## Acción requerida 1
Enumera los tres rasgos que el texto atribuye a Corinna justo después de las palabras «que es».
## Acción requerida 2
Copia literalmente del texto el fragmento que comienza con «Así que allí» y sigue hasta «y más jugoso.».

## Texto del ejercicio
========
En casa los reyes nunca fueron los padres porque los padres nunca fueron los padres. Era una ecuación rara, pero la entendíamos y punto. Pero es cierto que los reyes son los padres. Lo comprendí por fin ayer, como si volviera a tener diez años y algún niño del colegio me descubriera el secreto en el patio, viendo a vuestra majestad hablando con ese señor que se ha convertido en el mejor imitador de sí mismo. No quería verlo. No tenía intención de pasarme la noche del viernes frente a la pantalla plana viendo al rey hinchado. Pero un terrible dolor de estómago me hacía retorcerme en el sofá, incapaz de pensar siquiera en combatirlo a base de lingotazos de gintonic, que es como me curo las enfermedades sin prescripción y automedicándome, que para eso soy española.
Así que allí estaba, con la televisión encendida, con la boca abierta, viendo cómo ni siquiera propaganda saben hacer en algunas casas, con dos viejos contando batallitas que no lo son, hablando de orgullo y satisfacción cuando lo único que queda alrededor es un campo de cadáveres y desafección. Y me prometí que no diría nada. Que me sentía tan ofendida de que hubieran dejado fuera de la foto a mi queridísima Corinna, que es espía, rubia, lista y vive donde habitan el olvido y el dinero, que no quería saber nada más del discurso del rey. Que para eso me pongo a Colin Firth, que está más joven y más jugoso.
========
## Información registrada

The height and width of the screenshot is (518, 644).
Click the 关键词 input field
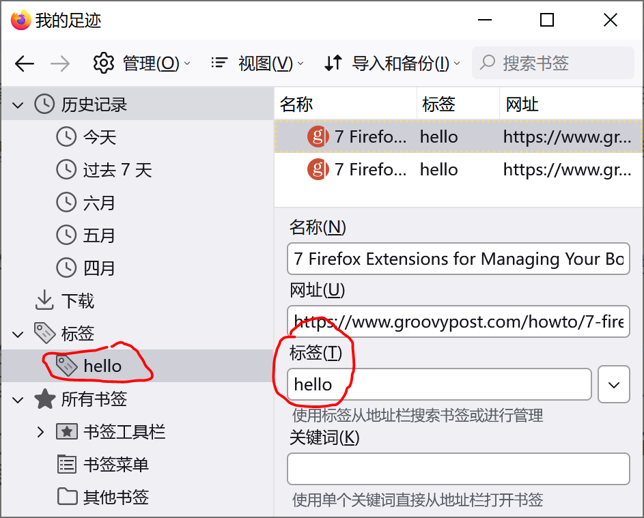coord(458,470)
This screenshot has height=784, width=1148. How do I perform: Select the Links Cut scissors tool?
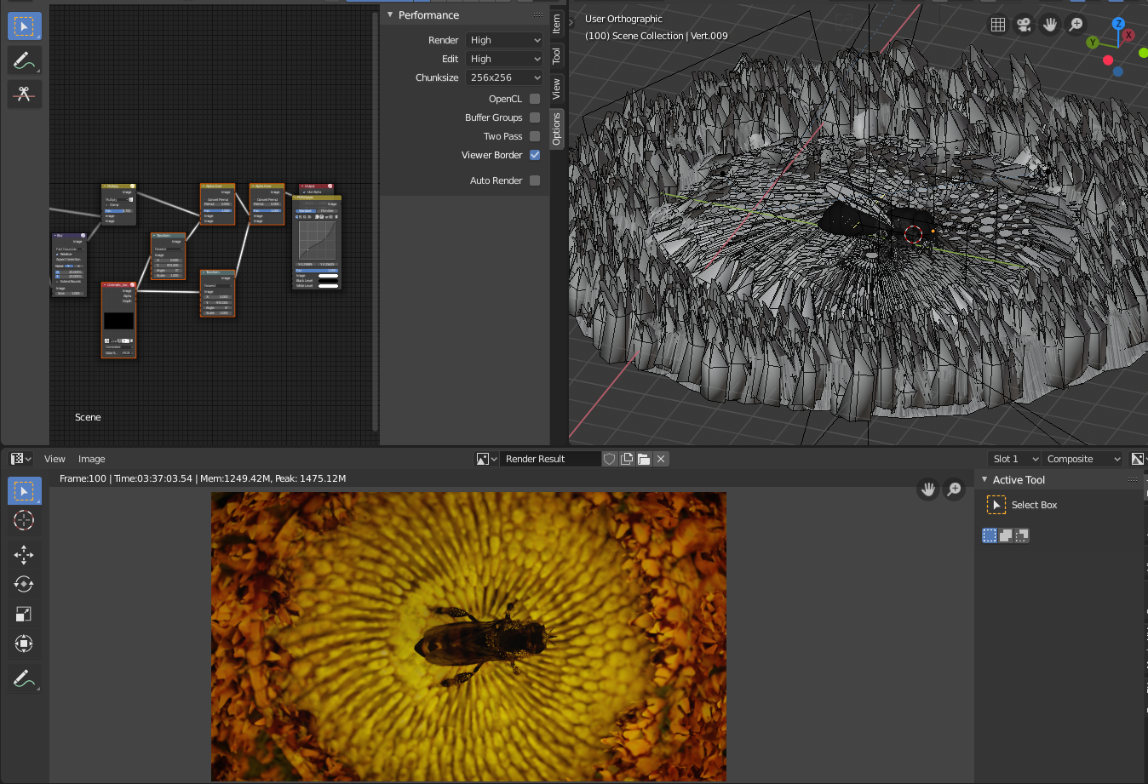click(24, 94)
========
## Respuesta esperada 1
espía, rubia, lista

## Respuesta esperada 2
Así que allí estaba, con la televisión encendida, con la boca abierta, viendo cómo ni siquiera propaganda saben hacer en algunas casas, con dos viejos contando batallitas que no lo son, hablando de orgullo y satisfacción cuando lo único que queda alrededor es un campo de cadáveres y desafección. Y me prometí que no diría nada. Que me sentía tan ofendida de que hubieran dejado fuera de la foto a mi queridísima Corinna, que es espía, rubia, lista y vive donde habitan el olvido y el dinero, que no quería saber nada más del discurso del rey. Que para eso me pongo a Colin Firth, que está más joven y más jugoso.